When I bought this place, I made it cute and pretty: pictures and flowers, both real and dried, were everywhere. Little statues, David Winter cottages, glass knickknacks, scented candles, new furniture that picked up mauves and greens and made the whole house come together. I loved to sit at night, light candles, and just enjoy being in this space. But the thing is: I bought it with the idea that I would live here and that my children would live here, but that if such a time came when I ever got married again, of course my husband and I would move into a larger space.

I was married again a little over seven years ago, but we could not afford to move; thus, he moved in with me. And with all of his stuff. I do not begrudge him his stuff, but this little townhouse simply could not hold it all. We ended up with furniture on top of furniture. There were literally bookcases the entire way up the staircase. The living room was filled with piles of books, papers, dvd's, and way too much furniture. The dining room table was never devoid of stacks of crap, mostly because the front room, my little haven (in the old version of the house) for organizing files and mail and magazines and other things, had become utterly inaccessible: stuffed to the gills with furniture, boxes, a model train set-up, and so much random crap that we often didn't know there were places the cats had used as satellite litter boxes until months had gone by.

Our bedroom was so overfilled with furniture (two dressers, a wardrobe, a make-up table, and a king size bed with two night stands in a room that is roughly 12x12 and includes a six foot balcony window) and more clothing than could reasonably fit into the above that it was simply always a mess. Over time the was-white carpets became some kind of dingy, stained grey because there was no point in even trying to move enough crap to clean them. We replaced the carpets in the living room/dining room with laminate floors in an effort to curtail bad habits from the cats, but it didn't work: they destroyed the laminate too. It was all more and more of a disaster every year.

Data segment:
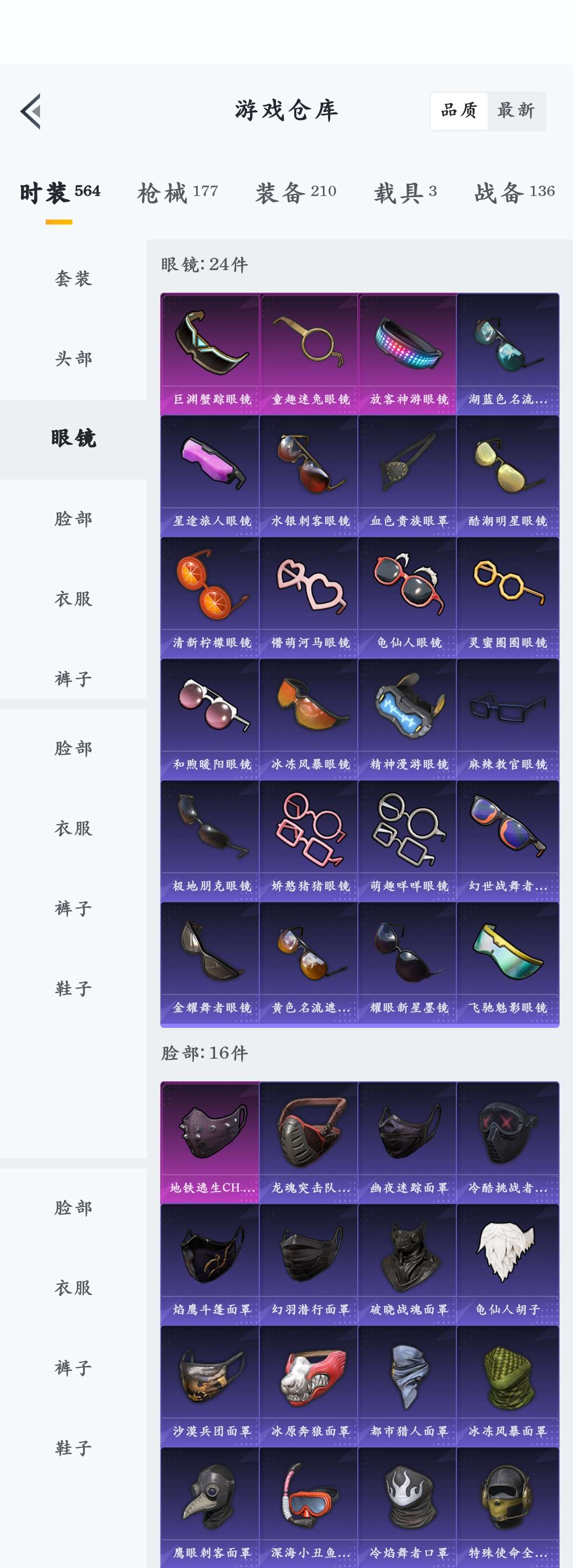Go back using the top-left arrow

tap(30, 111)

Your instructions: Copy the townhouse text word for word from "When I bought" up to and including "a larger space.". Rely only on the townhouse text, not on the material.

Answer to this problem:
When I bought this place, I made it cute and pretty: pictures and flowers, both real and dried, were everywhere. Little statues, David Winter cottages, glass knickknacks, scented candles, new furniture that picked up mauves and greens and made the whole house come together. I loved to sit at night, light candles, and just enjoy being in this space. But the thing is: I bought it with the idea that I would live here and that my children would live here, but that if such a time came when I ever got married again, of course my husband and I would move into a larger space.